This is one of those random things that runs through my mind when I am at the store...how much toilet paper can people buy and where are they putting all of it? I think of the empty bedroom in my house and I wonder "Did people just fill any empty room in their house with toilet paper? Are there houses around the country where if you went in them there is just toilet paper stacked everywhere? People now watching TV through a ceiling high alley of Charmin?

I can honestly say that I have not bought a single roll of toilet paper since this all began. I can also say since March I have not seen any toilet paper in stores except one time. A market I was in had small single rolls which they were limiting to one per customer due to the frenzy. In the time I was in the store they sold all but 3 or 4 rolls. Again, I didn't need it so I did not panic buy a roll of toilet paper.

**PROBLEMS AND TASKS:**
a – Check each statement against the post about toilet paper above and mark it yes or no, quoting the words of the post that decide it. (i) The writer has bought toilet paper since this all began. (ii) The market limited its small single rolls to one per customer. (iii) While the writer was in the market, every roll it had was sold.
b – Carry the post about toilet paper above forward, starting after its final sentence.

**INFORMATION PROVIDED:**

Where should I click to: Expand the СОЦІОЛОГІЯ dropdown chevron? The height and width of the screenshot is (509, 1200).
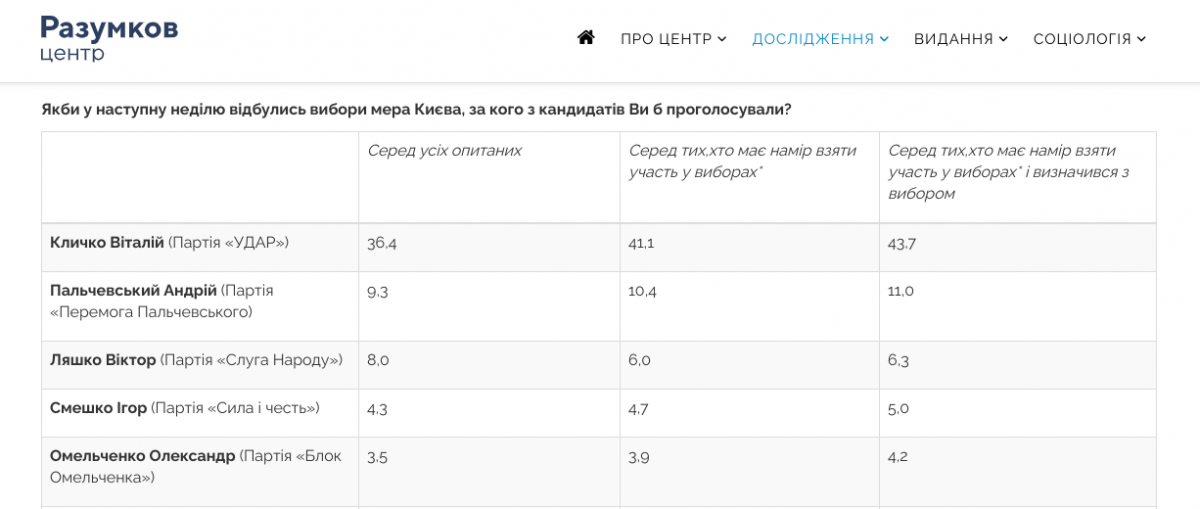tap(1141, 39)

**TASK RESPONSES:**
a –
(i) No: "I have not bought a single roll of toilet paper since this all began."
(ii) Yes: "they were limiting to one per customer due to the frenzy."
(iii) No: "they sold all but 3 or 4 rolls."

b –
There is a young guy that is my neighbor who works for one of the big local grocery chains and the other day some of us were outside on a sunny day and he walked by with his mom while they were walking their dog and I asked sort of laughing where all the toilet paper is and if those empty aisles are ever restocked and if they are how often. He said they restock them nightly and each morning a mass of people come in and by about 10am all the toilet paper (paper towels, tissues, paper napkins) is gone. I was truly amazed. He said I should for the hell of it get up early some morning and go to a market and see what happens. People all head first for the TP aisle, strip it and then do the rest of their shopping. And the employees do say that often some of the same people come every morning, buy as much toilet paper as they can, only to return the following day.

I'm standing there thinking but not a lot of people have a huge house or even extra space in their house to store ridiculous amounts of TP. Some people live in apartments, condos, share living spaces...there is no room for massive amounts of anything.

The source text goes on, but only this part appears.